*Work instructions*.
**A.** In the passage on spiritual power, whom does the writer name as their pastor?
**B.** Reproduce the passage on spiritual power word for word, starting at "There's something about" and ending at "fulness of God.".
**C.** Carry on the passage on spiritual power from the point at which it stops.
Quoted passage Start Marker
An old hymn I like to sing to
myself goes, "There's pow'r, pow'r, wonder-working pow'r in the blood of
the Lamb."
I don't think Christians
appreciate near enough the fact that just by literally taking God at His Word,
truly believing the Bible (dispensationally considered, of course) contains
absolutely everything God wants us to know about Him and our relationship to
Him, lends real power.
It's internal power that
shatters anything the world has to offer.
"It's that ability God
gives in the inner man, strengthened with might," explains my pastor,
Richard Jordan, in a sermon I have on tape. "It's an energy in your inner
man to endure. I've seen Christian people go through things that would break
the backs of mortal people. Just simple, humble people—I don't mean big
shots and people the world says, 'Oh, there's someone with a lot of stature.'
Just simple, humble people who raise their families and live simply for the
Lord and yet they're able to bear things that would crush the so-called greats
of the world.
"I've watched them bear
sickness and heartache and loss and suffering and said, 'Boy, if that happened
to me, it'd be like the ground was quicksand and I'd just go [phwhoof] and be
gone.'
"That's spiritual power.
There's something about that strength, that power that God gives. "No
great open physical displays and things that make everybody 'ooh' and 'ahh,'
but that 'patient continuance in well doing.' " (Rom. 2:7)
As the Apostle Paul puts it,
". . . to be strengthened
with might by his Spirit in the inner man;
"That Christ may dwell in your hearts by faith; that ye, being rooted and
grounded in love,
"May be able to comprehend with all saints what is the breadth, and
length, and depth, and height;
"And to know the love of Christ,
which passeth knowledge, that ye might be filled with all the fulness of God.
Quoted passage End Marker
Record extracts Start Marker
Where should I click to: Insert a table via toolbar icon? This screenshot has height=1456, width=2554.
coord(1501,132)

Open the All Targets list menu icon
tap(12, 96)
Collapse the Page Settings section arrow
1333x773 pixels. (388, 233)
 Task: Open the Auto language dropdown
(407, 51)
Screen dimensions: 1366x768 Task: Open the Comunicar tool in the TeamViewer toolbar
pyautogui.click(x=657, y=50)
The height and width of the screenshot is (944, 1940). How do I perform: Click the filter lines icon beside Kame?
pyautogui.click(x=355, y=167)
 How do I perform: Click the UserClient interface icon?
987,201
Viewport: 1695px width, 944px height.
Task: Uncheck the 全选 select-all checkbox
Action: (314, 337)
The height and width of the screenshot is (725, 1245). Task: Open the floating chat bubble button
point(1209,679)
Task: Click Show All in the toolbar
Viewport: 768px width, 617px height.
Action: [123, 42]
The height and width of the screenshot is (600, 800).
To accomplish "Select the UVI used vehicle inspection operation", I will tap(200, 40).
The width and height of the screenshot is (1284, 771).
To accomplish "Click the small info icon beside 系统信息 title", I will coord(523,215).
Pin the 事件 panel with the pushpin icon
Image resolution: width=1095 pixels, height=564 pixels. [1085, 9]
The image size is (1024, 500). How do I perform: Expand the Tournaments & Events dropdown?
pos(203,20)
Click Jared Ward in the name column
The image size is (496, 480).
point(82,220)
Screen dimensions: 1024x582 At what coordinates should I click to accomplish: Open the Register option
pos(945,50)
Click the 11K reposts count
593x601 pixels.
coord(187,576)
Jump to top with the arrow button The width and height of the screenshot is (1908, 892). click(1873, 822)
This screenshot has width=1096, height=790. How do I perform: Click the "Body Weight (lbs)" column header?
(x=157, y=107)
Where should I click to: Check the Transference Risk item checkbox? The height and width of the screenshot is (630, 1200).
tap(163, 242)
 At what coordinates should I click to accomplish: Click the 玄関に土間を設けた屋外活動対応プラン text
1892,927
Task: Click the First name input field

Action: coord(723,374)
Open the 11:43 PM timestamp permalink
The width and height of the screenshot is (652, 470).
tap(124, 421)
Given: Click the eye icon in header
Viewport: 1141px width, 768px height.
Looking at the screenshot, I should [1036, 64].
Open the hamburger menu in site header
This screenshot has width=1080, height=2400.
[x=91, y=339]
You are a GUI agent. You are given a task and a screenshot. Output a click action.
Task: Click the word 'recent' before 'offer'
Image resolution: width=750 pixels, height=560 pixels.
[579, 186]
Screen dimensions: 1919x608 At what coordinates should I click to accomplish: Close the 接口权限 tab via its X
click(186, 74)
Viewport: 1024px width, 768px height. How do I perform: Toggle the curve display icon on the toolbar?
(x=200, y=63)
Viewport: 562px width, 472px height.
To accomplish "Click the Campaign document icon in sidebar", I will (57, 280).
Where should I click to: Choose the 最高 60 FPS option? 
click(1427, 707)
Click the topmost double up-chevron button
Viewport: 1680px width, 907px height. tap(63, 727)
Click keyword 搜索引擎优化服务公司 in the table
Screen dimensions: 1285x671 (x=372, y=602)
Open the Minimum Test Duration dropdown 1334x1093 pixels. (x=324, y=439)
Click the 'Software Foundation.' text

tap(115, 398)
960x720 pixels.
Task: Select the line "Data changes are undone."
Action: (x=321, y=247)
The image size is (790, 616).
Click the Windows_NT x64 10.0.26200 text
Record extracts End Marker
*Numbered answers*.
**A.** Richard Jordan

**B.**
There's something about that strength, that power that God gives. "No
great open physical displays and things that make everybody 'ooh' and 'ahh,'
but that 'patient continuance in well doing.' " (Rom. 2:7)
As the Apostle Paul puts it,
". . . to be strengthened
with might by his Spirit in the inner man;
"That Christ may dwell in your hearts by faith; that ye, being rooted and
grounded in love,
"May be able to comprehend with all saints what is the breadth, and
length, and depth, and height;
"And to know the love of Christ,
which passeth knowledge, that ye might be filled with all the fulness of God.

**C.**
"Now unto him that is able to do exceeding abundantly above all that we
ask or think, according to the power
that worketh in us,
"Unto him be glory in the church by Christ Jesus throughout all ages, world
without end. Amen." (Eph. 3:16-21)
He's saying not only can we
know something about the breadth,
length, depth and height of Jesus Christ's love for us, but we can truly know
it and its power to work in us. The
power is in the faith in it.
Through knowing the
measurements, dimensions and parameters of exactly what God is doing today in
this "mystery age" defined only in Paul's epistles, and how it
differs dramatically from the prophecy program with Israel, there's a maturing
of the relationship that is extremely intimate and lends deep, deep communion.
"You can not just know about
His tremendous love, but KNOW it,
appreciate it, enter into it and find out how it passes knowledge," says
Jordan. "Just as it is in a momma's touch with a newborn baby, there's a
love there and a communication there that passes any ability to understand and
explain it.
"It's that kind of a
bond, that kind of a connection. It's as though it were a mother's touch that
reaches down and assuages the hurt and salves the wound and dispels the fear
and gives untold strength and stability."
I like a quote from acclaimed
philosopher Robert C. Solomon, who says in a pocket-sized gift book I have on
love,
"Love can be understood
only 'from the inside,' as a language can be understood only by someone who
speaks it, as a world can be understood only by someone who lives in it."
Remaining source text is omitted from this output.